Anete Wellhöfer, 56, macht mit dem „Karlsruher Bündnis gegen neue Generationen von Atomreaktoren“ die staatlich finanzierten Forschungen für neue AKW öffentlich bekannt

"In Karlsruhe ist Anti-Atom ein großes Thema – auf dem Gelände des früheren Kernforschungszentrums wird immer noch Atomforschung betrieben, Atomkraft und Fusionstechnik gelten dort immer noch als Zukunftstechnologie; es gibt ein riesiges Atommüll-Lager, etliche Atomanlagen, die abgerissen werden, und das AKW Philippsburg ist auch nur 30 Kilometer entfernt. In den letzten anderthalb Jahren haben sich in Karlsruhe gleich zwei neue Anti-Atom-Gruppen gegründet. Die eine beschäftigt sich mit der nächsten Generation von Atomreaktoren, die andere mit Atommüll – weil man auch in Karlsruhe und Philippsburg nicht weiß, wohin mit dem atomaren Abrissmüll.

Ich selbst habe mich schon immer mit vielen politischen Themen beschäftigt, Feminismus, Antirassismus und so weiter. Aktiv gegen Atomkraft bin ich seit dem „Ausstieg aus dem Ausstieg“ 2010. Diese Unverschämtheit hat mich echt auf die Palme gebracht – und dagegen habe ich, auch mit Mitteln des zivilen Ungehorsams, protestiert. Manchmal braucht es ja so Ereignisse, die einem einen Tritt in den Hintern geben.
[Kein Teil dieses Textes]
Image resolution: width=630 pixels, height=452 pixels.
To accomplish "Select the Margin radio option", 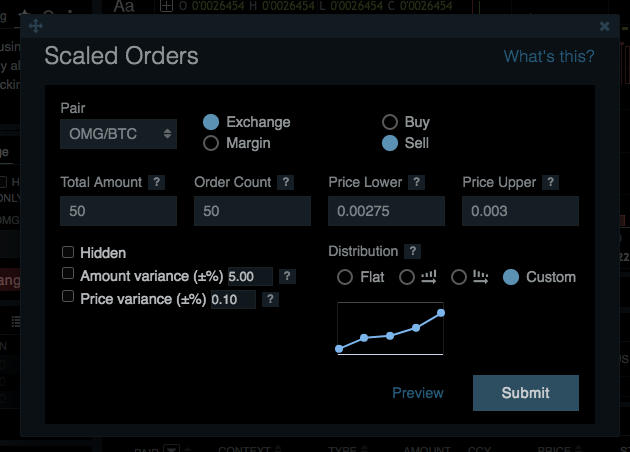I will (211, 143).
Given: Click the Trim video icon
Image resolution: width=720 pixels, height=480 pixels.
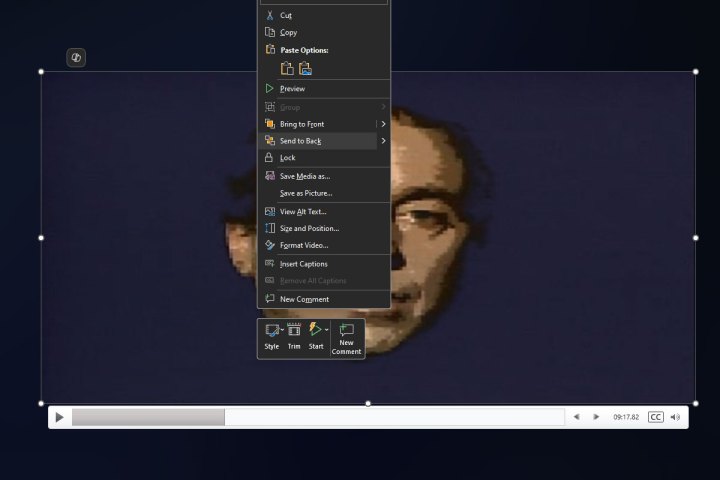Looking at the screenshot, I should tap(294, 330).
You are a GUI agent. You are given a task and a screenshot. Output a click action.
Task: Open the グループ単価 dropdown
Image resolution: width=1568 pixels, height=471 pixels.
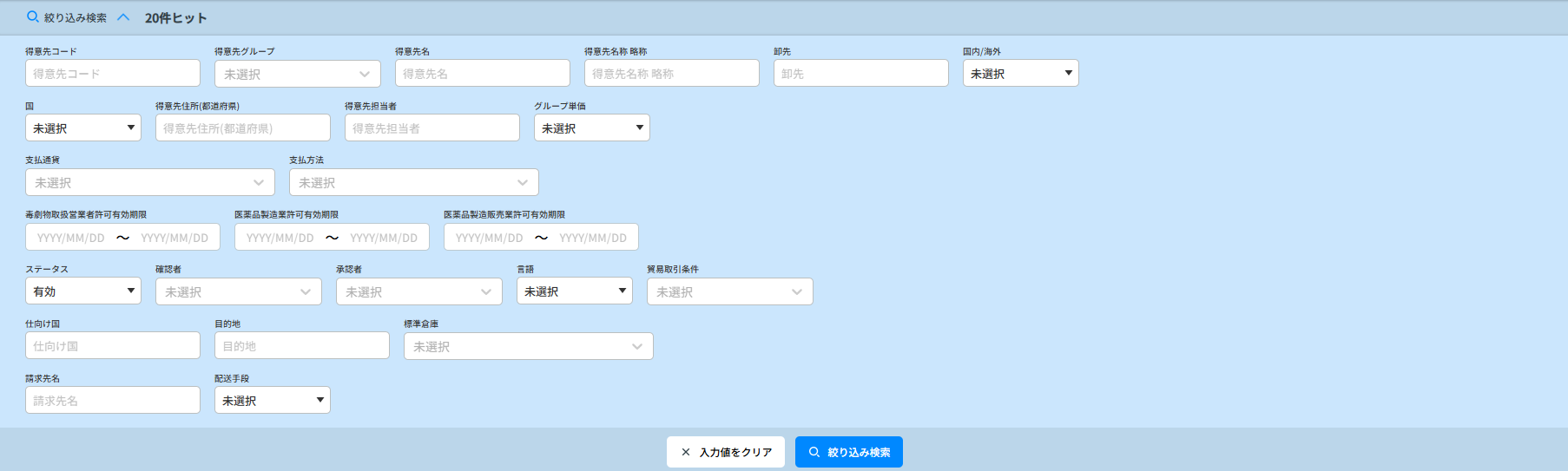(x=591, y=128)
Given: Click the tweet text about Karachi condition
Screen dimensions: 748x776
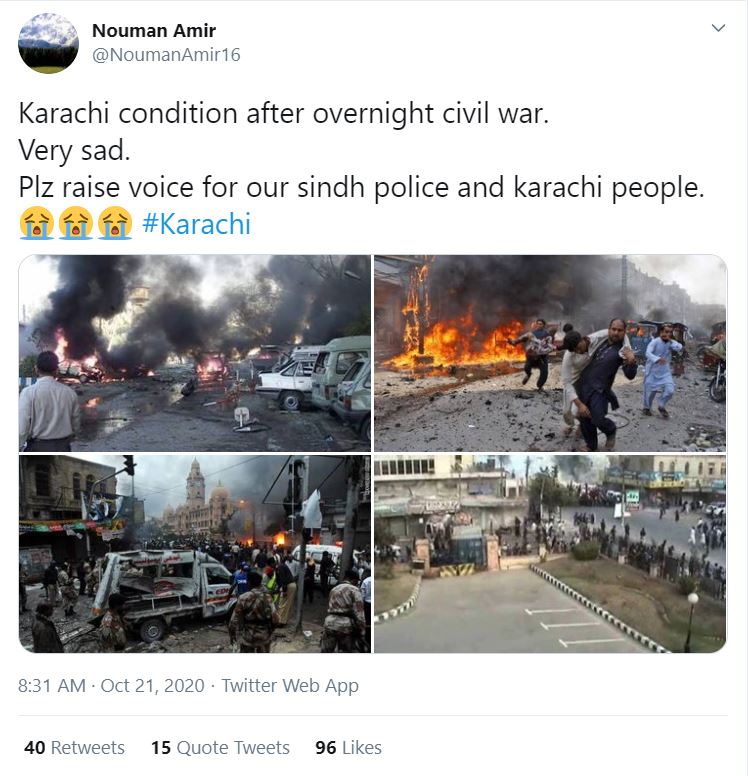Looking at the screenshot, I should pos(284,114).
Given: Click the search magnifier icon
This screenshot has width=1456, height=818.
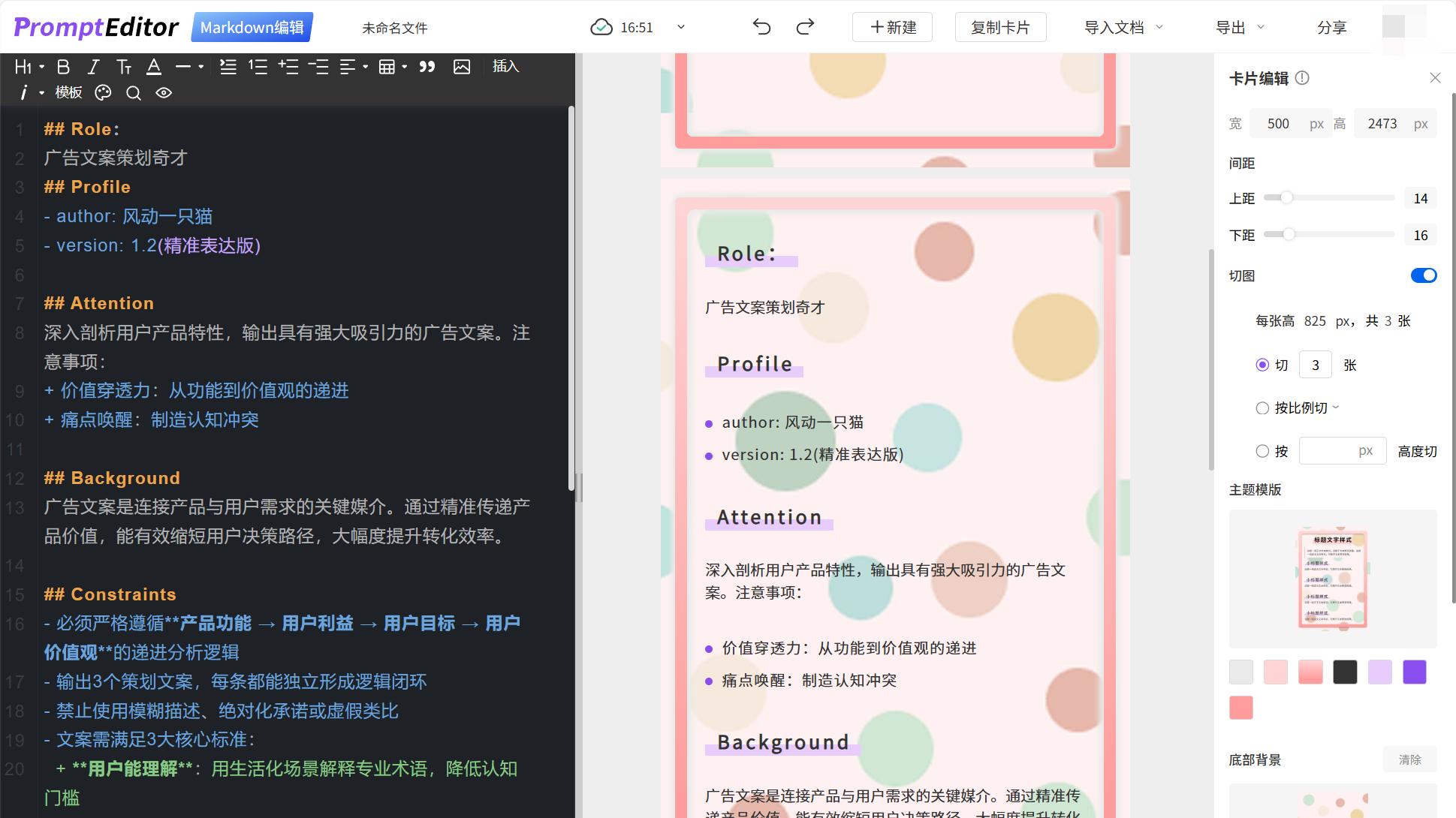Looking at the screenshot, I should click(x=134, y=92).
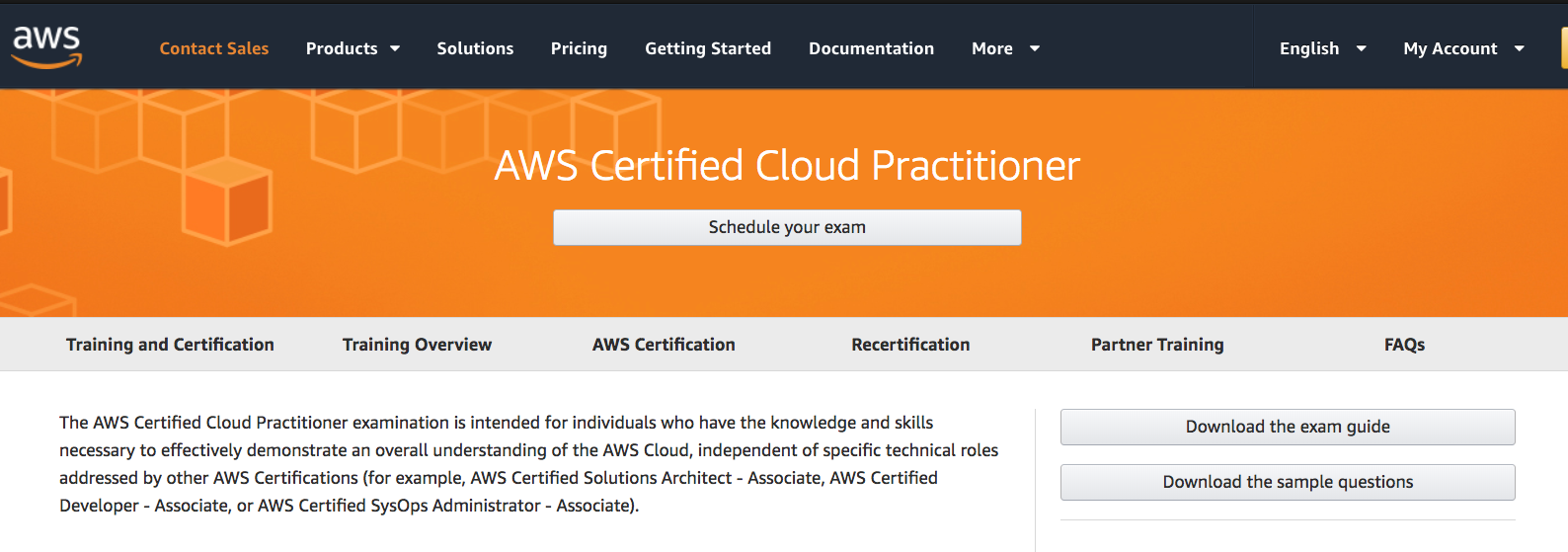Screen dimensions: 1568x552
Task: Click the AWS logo icon
Action: 46,46
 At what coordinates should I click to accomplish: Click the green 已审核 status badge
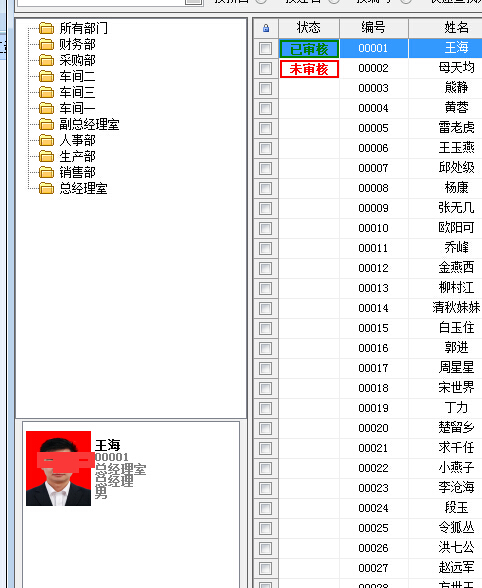[x=309, y=49]
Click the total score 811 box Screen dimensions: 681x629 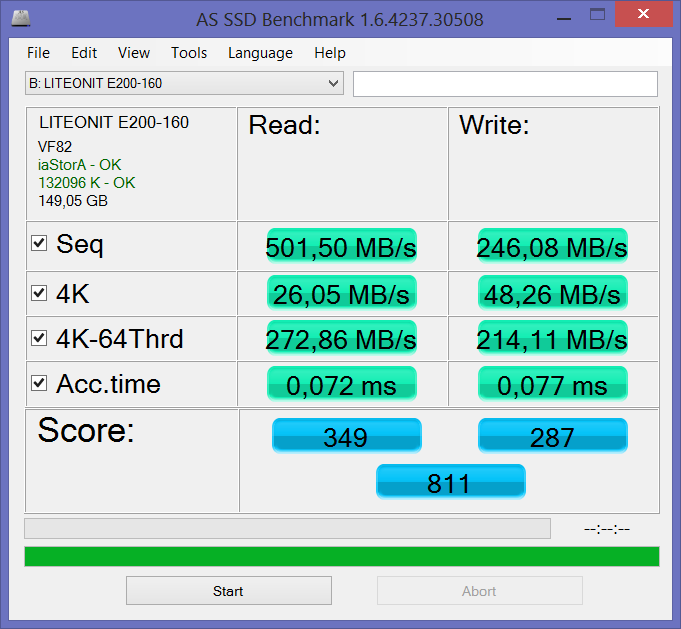pyautogui.click(x=450, y=482)
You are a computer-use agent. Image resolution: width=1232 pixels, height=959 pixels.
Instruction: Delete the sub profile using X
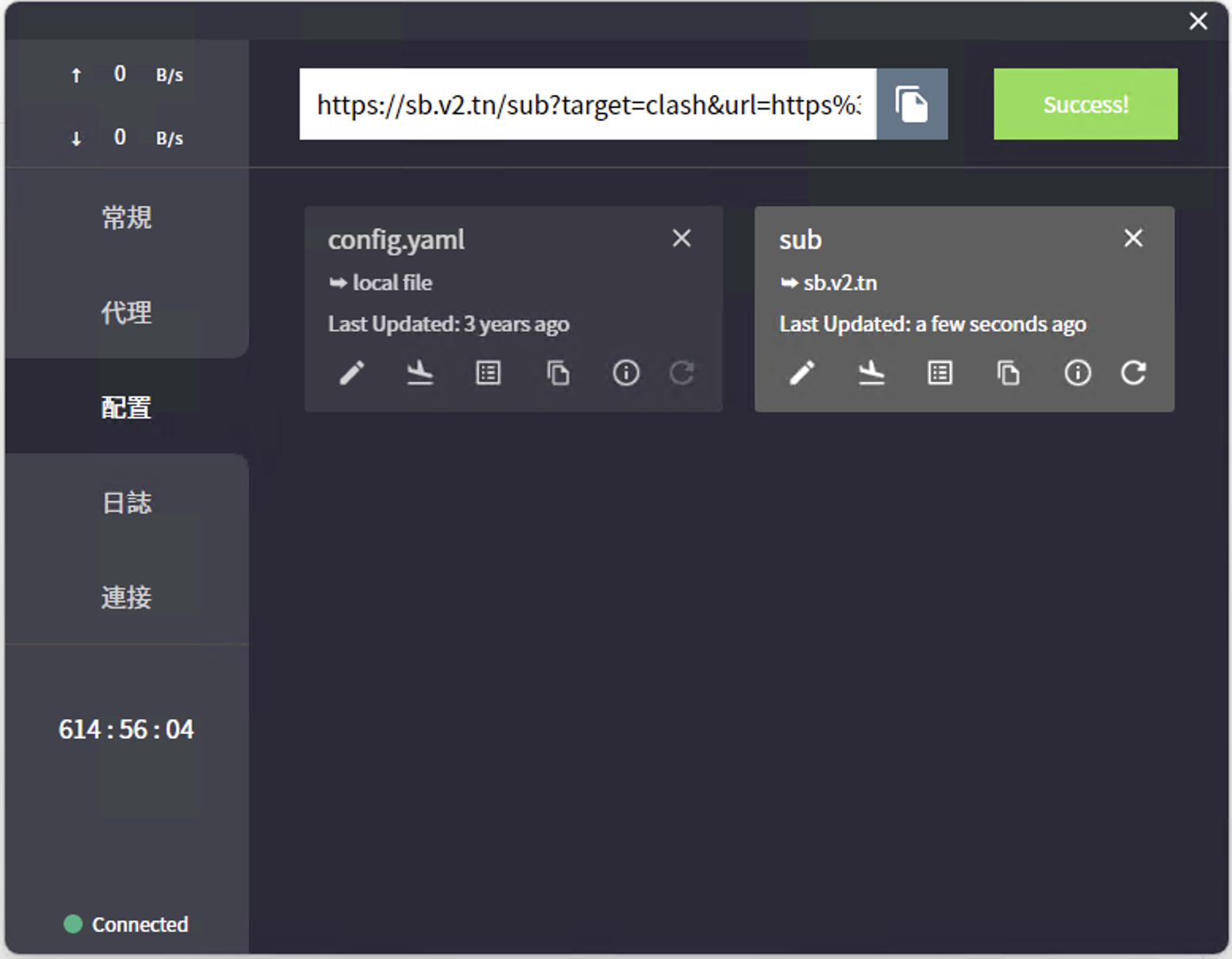click(x=1133, y=239)
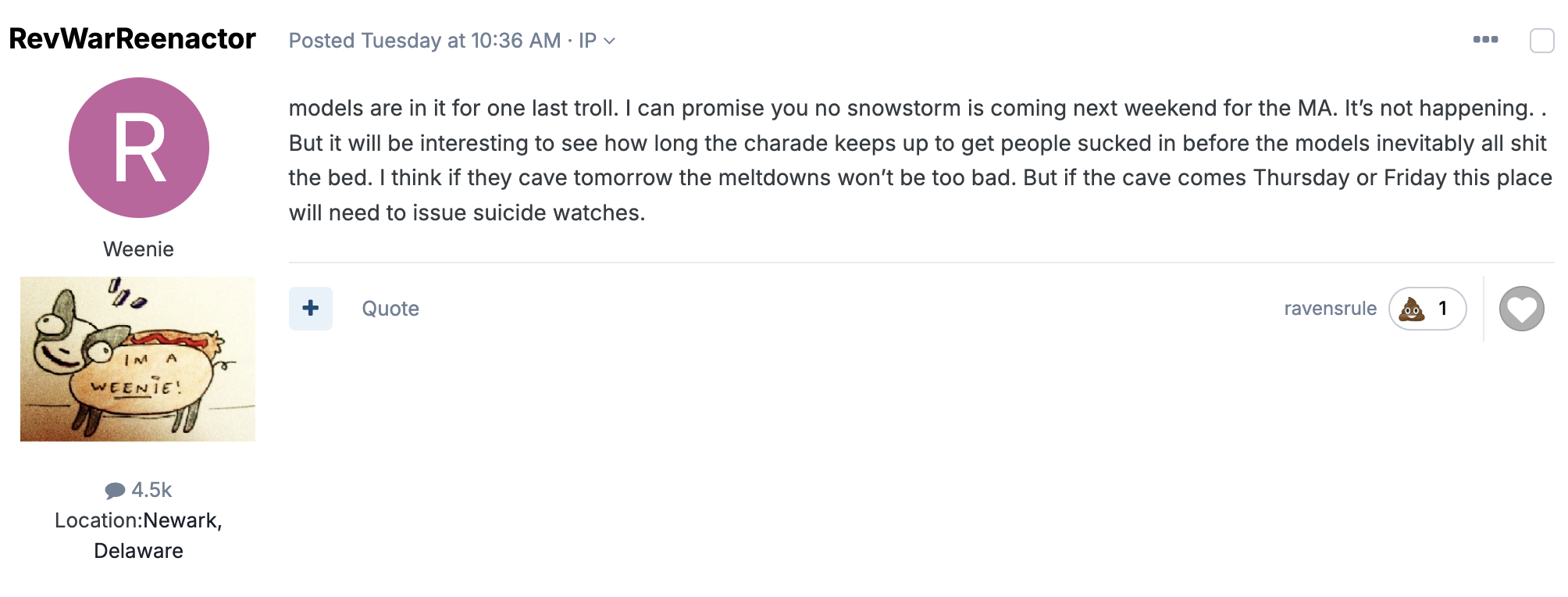Click the Posted Tuesday at 10:36 AM timestamp

click(425, 41)
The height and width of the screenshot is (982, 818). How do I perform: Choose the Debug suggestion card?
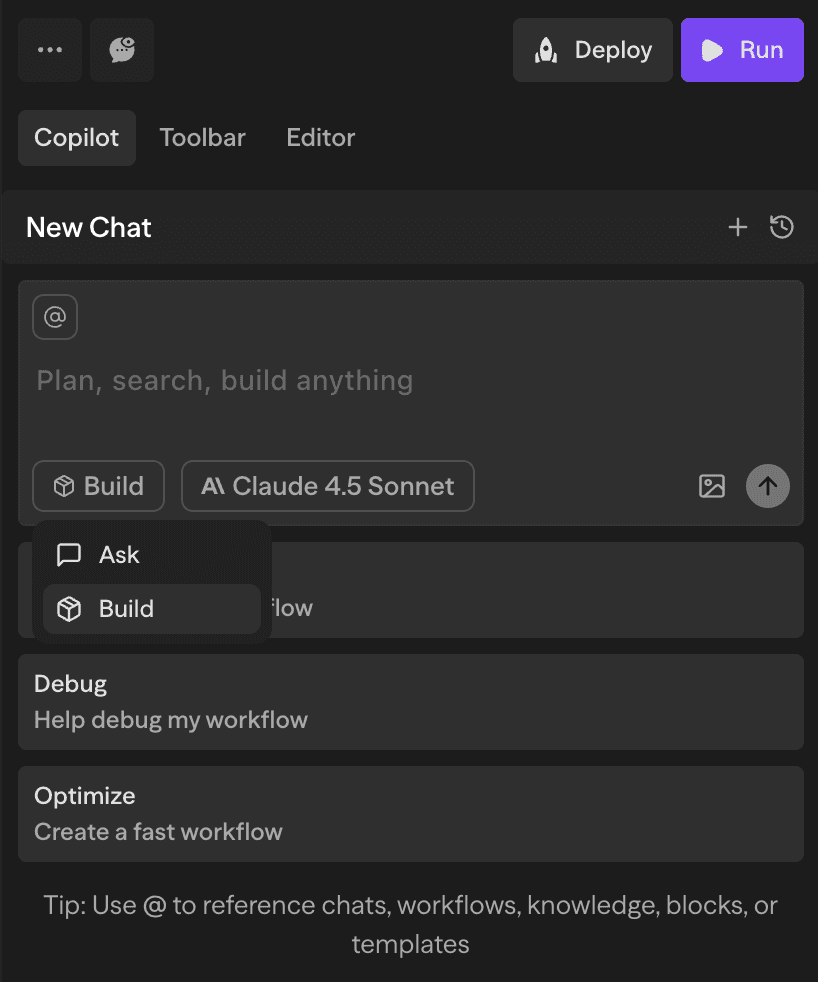click(x=410, y=702)
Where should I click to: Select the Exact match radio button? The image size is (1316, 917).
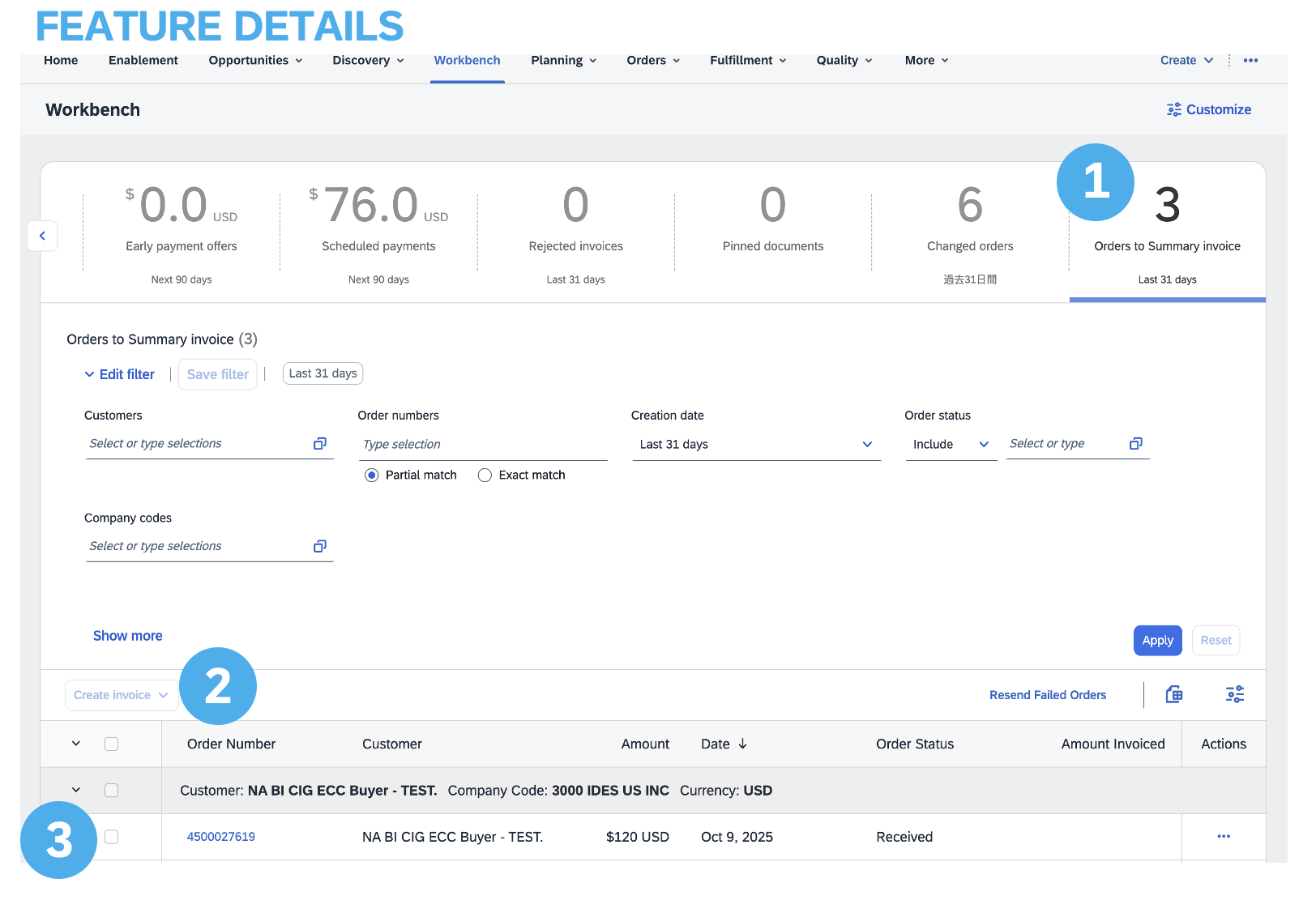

Im Moment sehe ich, dass viele denken, wir seien ausgestiegen, man müsse also zu dem Thema nichts mehr tun, und dass auch eine große Mehrheit hinter diesem Ausstieg steht. Allerdings habe ich den Eindruck, dass es immer noch viele gibt, darunter Forscher*innen jung und alt, die wieder den Einstieg in die Atomkraft suchen und dafür auch schon öffentlich werben. So wie mit dem „Arte“-Film „Thorium – Atomkraft ohne Risiko?“ oder im Oktober bei der „nuclear pride“ auf dem Marienplatz in München, wo die Atomlobby ein Fest feierte und dafür sogar noch Begriffe sozialer Bewegungen klaute, man denke an „gay pride“ und so. Im gleichen Monat diskutierte die Atomlobby auf einer Konferenz in Brüssel über Reaktoren der „Generation IV“. Die EU forscht dazu unter anderem am Joint Research Center (JRC) Karlsruhe, das früher Institut für Transurane (ITU) hieß und zur Europäischen Atomgemeinschaft (Euratom) gehört. Mitarbeiter*innen des JRC haben in Brüssel Vorträge gehalten. Und auf einer Veranstaltung in Karlsruhe Anfang Dezember haben sie ganz offen eingeräumt, dass sie noch immer an Atomkraft und an neue Reaktoren glauben.

"Die staatliche Unterstützung der Forschung zu neuen Reaktoren muss ein Ende haben."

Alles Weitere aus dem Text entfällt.